In this Ted Talk Statistician, Nic Marks, argues that quality of life is measurable. He also argues that true contentment comes from our connections with others, engagement with the world and our sense of autonomy rather then our accumulation of material wealth. He asks, why then do we base our nations success by its productivity instead of the happiness and well being of its people?

Mark is a pioneer in the field of well-being research and has created ways to measure happiness. In this Ted Talk he brings up the Happy planet Index that he created, which calculates national well-being against resource use. The results of this test show that the people in world’s wealthiest countries, who consume the most, are not the happiest. The happiest planet, in fact, is Costa Rica and they use 1/4th the resources that westernized countries use. A happy life does not have to cost the earth.

He give an outline of the five ways to wellbeing according to They are: Connect, Be Active, Take Notice, Keep Learning and Give.
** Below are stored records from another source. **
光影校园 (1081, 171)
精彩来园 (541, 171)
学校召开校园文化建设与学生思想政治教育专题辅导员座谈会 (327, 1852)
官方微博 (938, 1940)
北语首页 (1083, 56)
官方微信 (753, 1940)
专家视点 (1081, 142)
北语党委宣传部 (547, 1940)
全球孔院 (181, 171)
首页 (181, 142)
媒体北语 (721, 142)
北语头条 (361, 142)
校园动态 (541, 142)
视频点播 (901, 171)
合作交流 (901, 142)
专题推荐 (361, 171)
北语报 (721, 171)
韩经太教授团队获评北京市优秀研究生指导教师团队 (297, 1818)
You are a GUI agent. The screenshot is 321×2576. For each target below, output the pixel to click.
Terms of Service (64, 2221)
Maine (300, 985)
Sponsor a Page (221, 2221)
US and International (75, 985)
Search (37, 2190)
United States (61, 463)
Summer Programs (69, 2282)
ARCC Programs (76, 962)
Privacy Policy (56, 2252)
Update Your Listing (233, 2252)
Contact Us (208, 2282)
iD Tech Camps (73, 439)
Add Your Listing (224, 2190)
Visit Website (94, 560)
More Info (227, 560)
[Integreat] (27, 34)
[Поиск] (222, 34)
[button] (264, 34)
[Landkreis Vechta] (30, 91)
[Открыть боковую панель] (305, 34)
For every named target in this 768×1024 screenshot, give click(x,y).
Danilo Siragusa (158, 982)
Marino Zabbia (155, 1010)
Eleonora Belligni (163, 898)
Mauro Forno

These activities are simple things individuals can do in their everyday lives. The Five Ways to Well-being were developed from evidence gathered in the UK government’s Foresight Project on Mental Capital and Wellbeing. The Project, published in 2008, drew on state-of-the-art research about mental capital and mental wellbeing through life. I hope this inspires new ways of thinking about prosperity in terms of happiness and well-being rather then economic growth.

1 Comment

  1. vavrok

    This reminds me of a book you might be interested in, “Geography of Bliss” by Eric Weiner. The book analyzes why some countries are “happy” and others are not. He focuses a lot on what policies in Scandinavia contribute to their high ranking on the happiness index.